• [Task goal]:
Please copy every line from the records below that contains the string "agent".

The input START

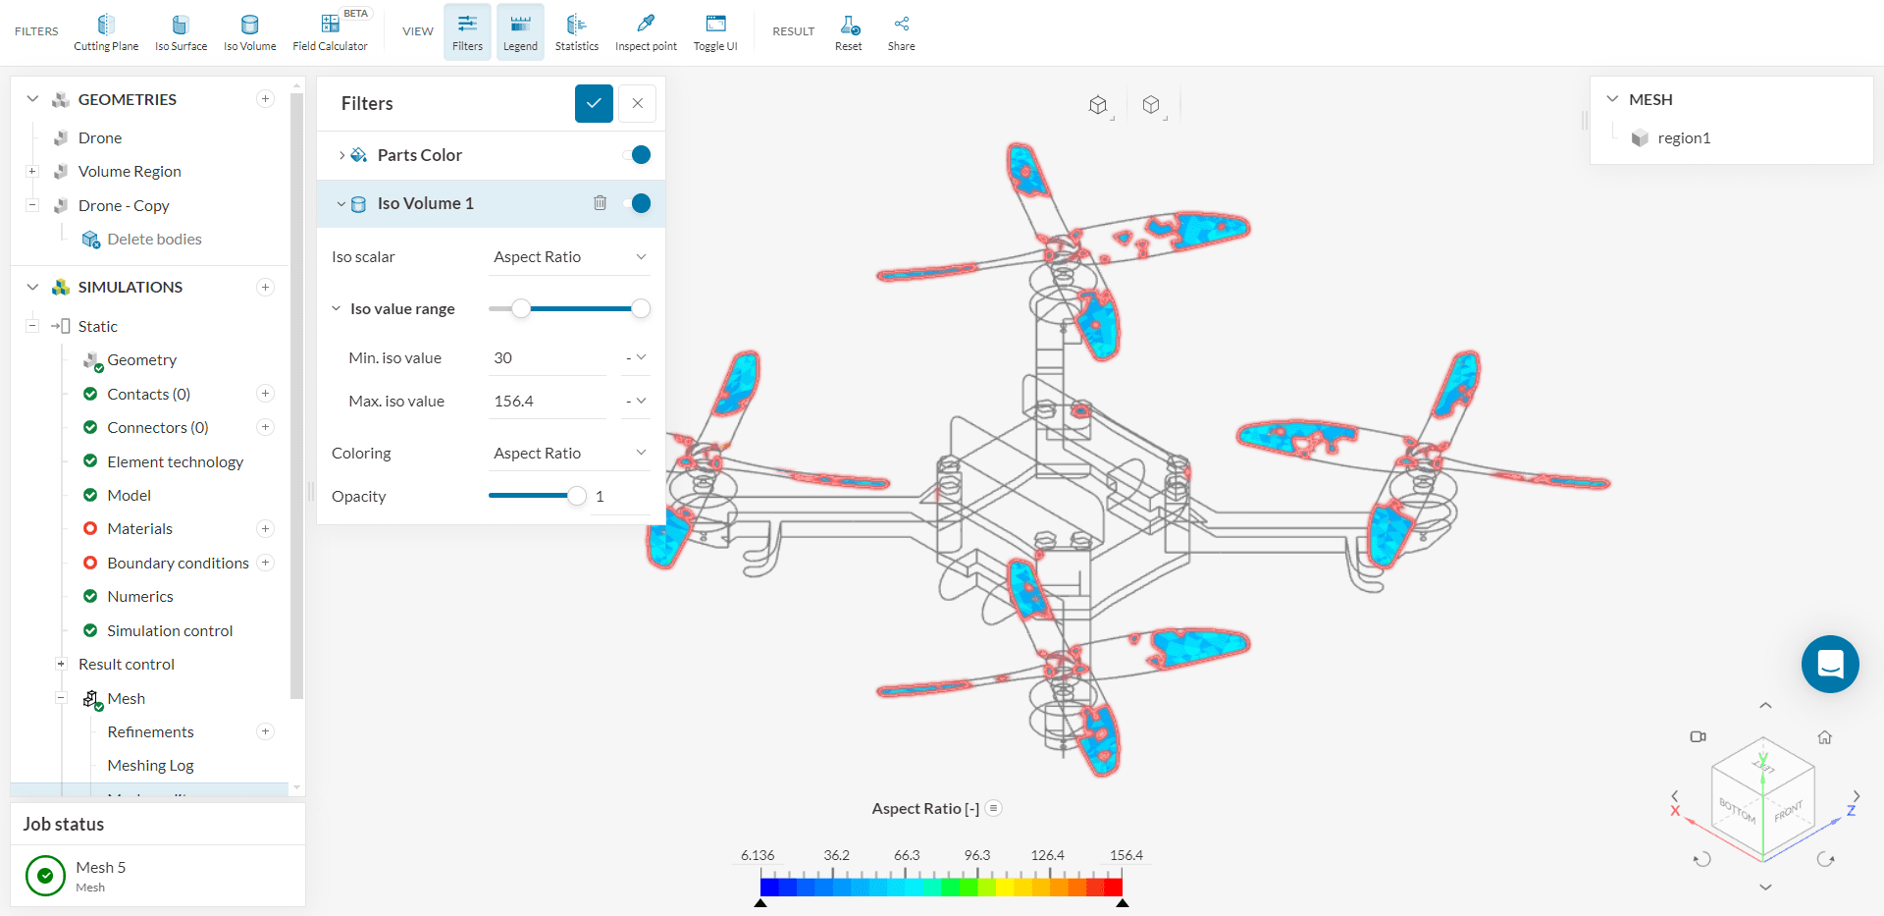Open the Field Calculator tool

330,31
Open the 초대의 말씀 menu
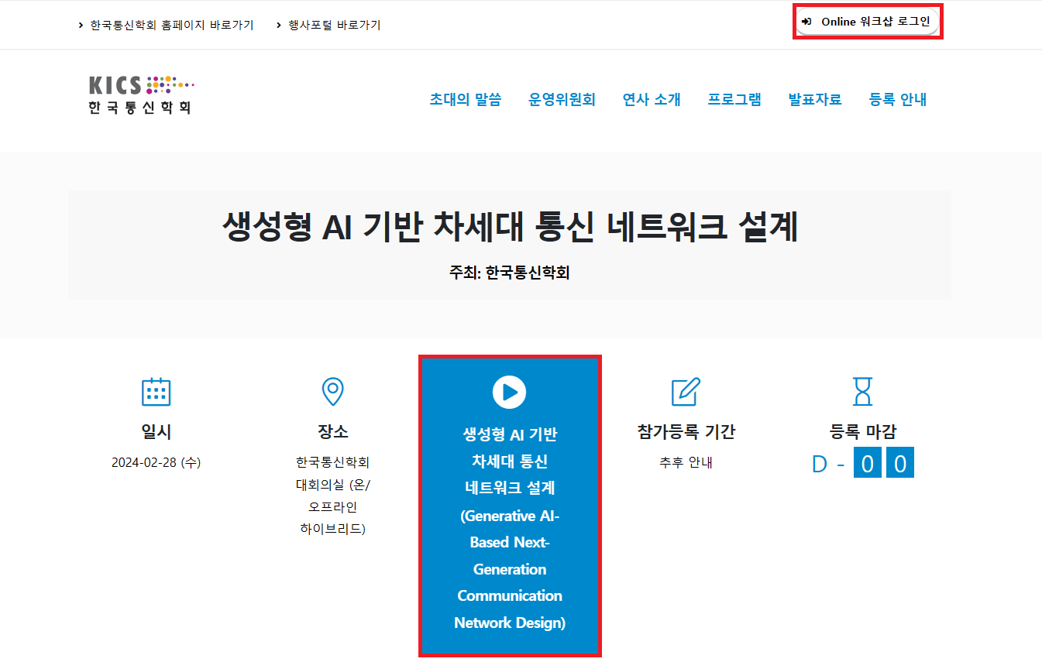Image resolution: width=1042 pixels, height=669 pixels. 466,99
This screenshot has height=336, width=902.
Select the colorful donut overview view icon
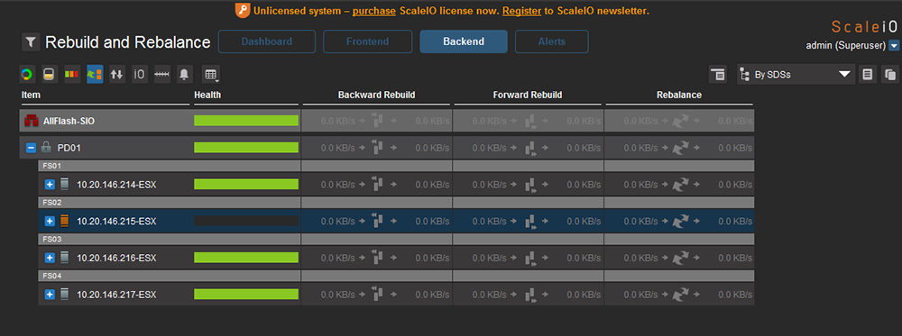click(26, 74)
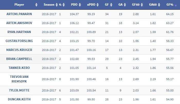Image resolution: width=180 pixels, height=104 pixels.
Task: Select MARCUS.KRUGER player name
Action: point(19,50)
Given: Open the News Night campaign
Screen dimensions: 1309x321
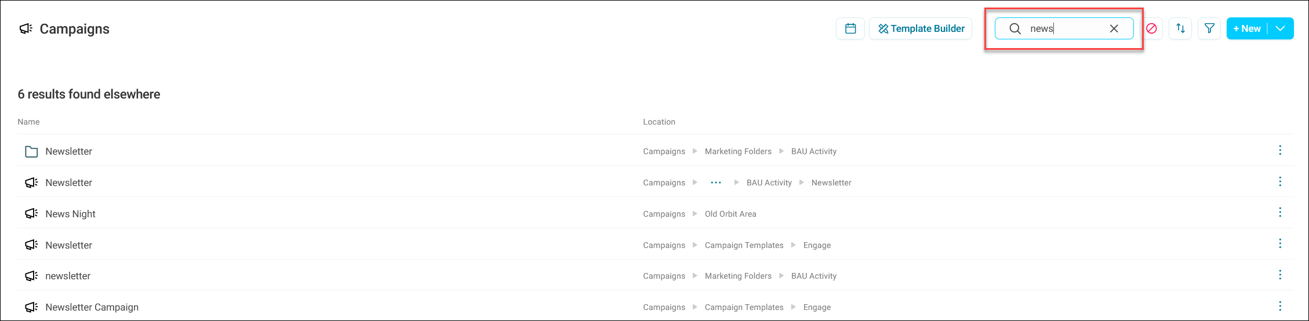Looking at the screenshot, I should (70, 214).
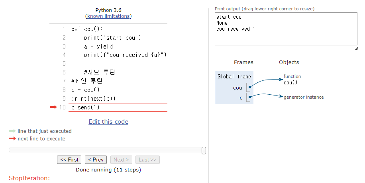Click the print output resize handle
365x183 pixels.
pyautogui.click(x=357, y=48)
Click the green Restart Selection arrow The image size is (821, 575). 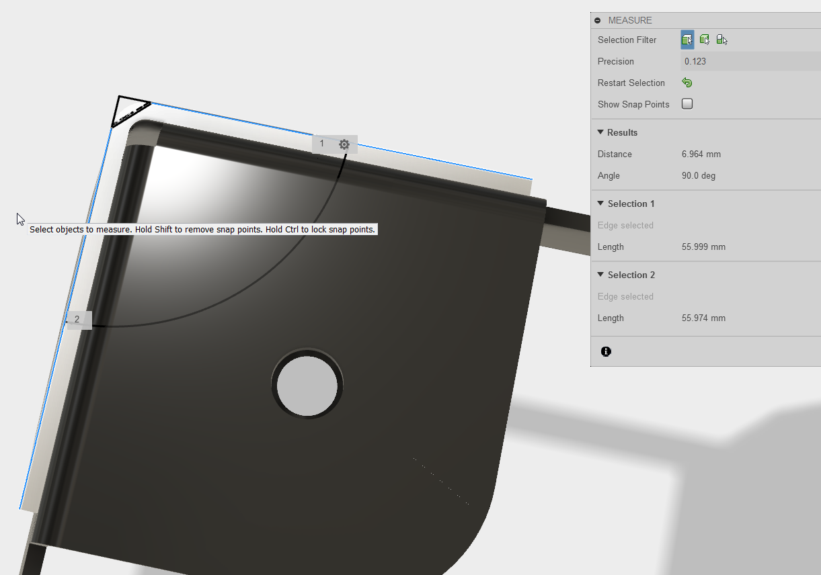click(x=687, y=83)
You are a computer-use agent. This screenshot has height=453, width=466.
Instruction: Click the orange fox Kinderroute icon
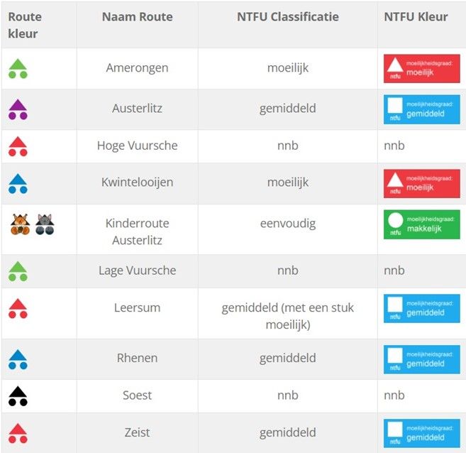20,224
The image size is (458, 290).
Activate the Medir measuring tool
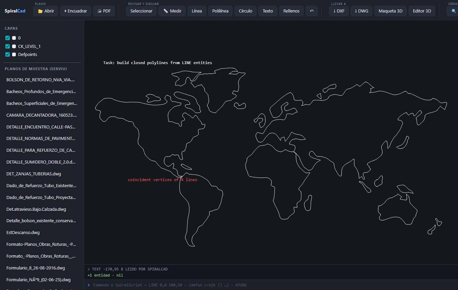(x=172, y=11)
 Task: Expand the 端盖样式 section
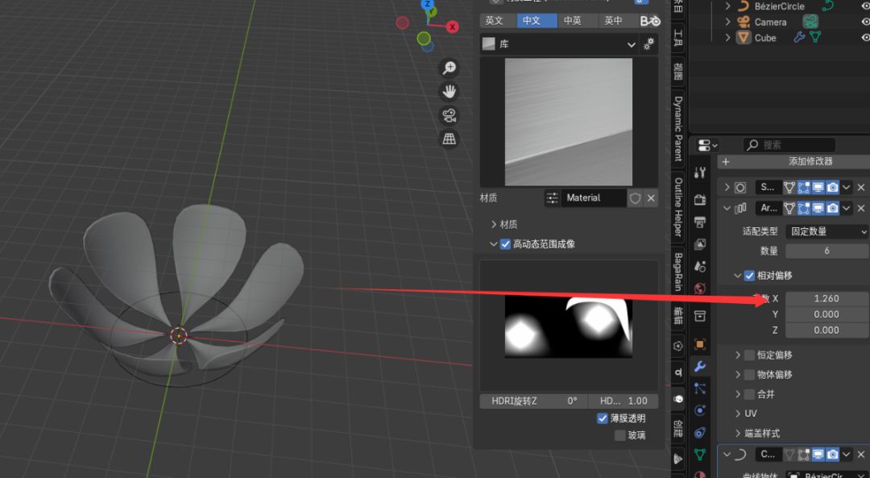coord(738,434)
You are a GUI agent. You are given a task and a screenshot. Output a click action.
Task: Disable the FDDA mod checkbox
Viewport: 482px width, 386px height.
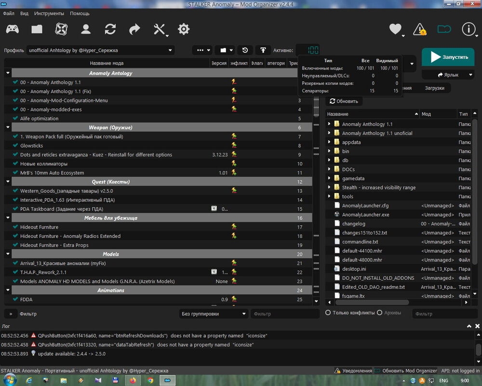coord(16,300)

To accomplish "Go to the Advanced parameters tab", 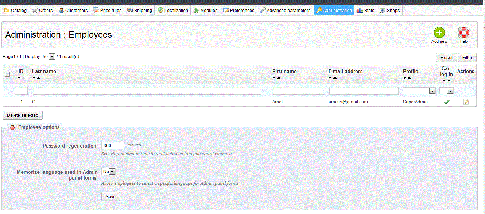I will tap(285, 11).
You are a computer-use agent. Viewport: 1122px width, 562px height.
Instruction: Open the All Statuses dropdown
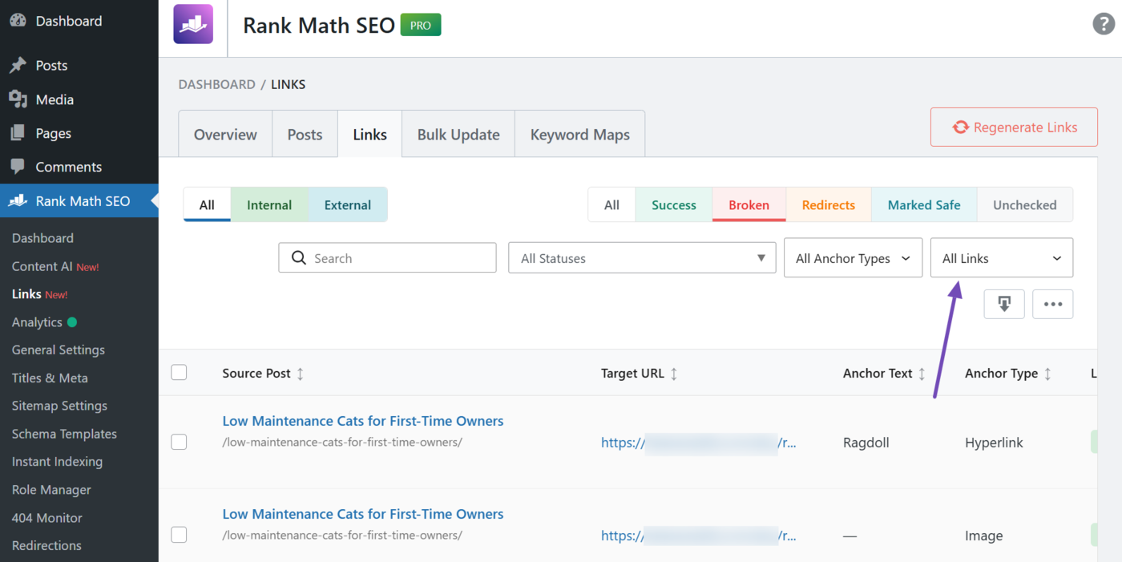click(x=641, y=257)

The input END

• [Solved exercise]:
You are a computer-use agent. This screenshot has height=453, width=466.
You are a GUI agent. You are given a task and a screenshot. Output a click action.
You are a computer-use agent. Viewport: 1122px width, 562px height.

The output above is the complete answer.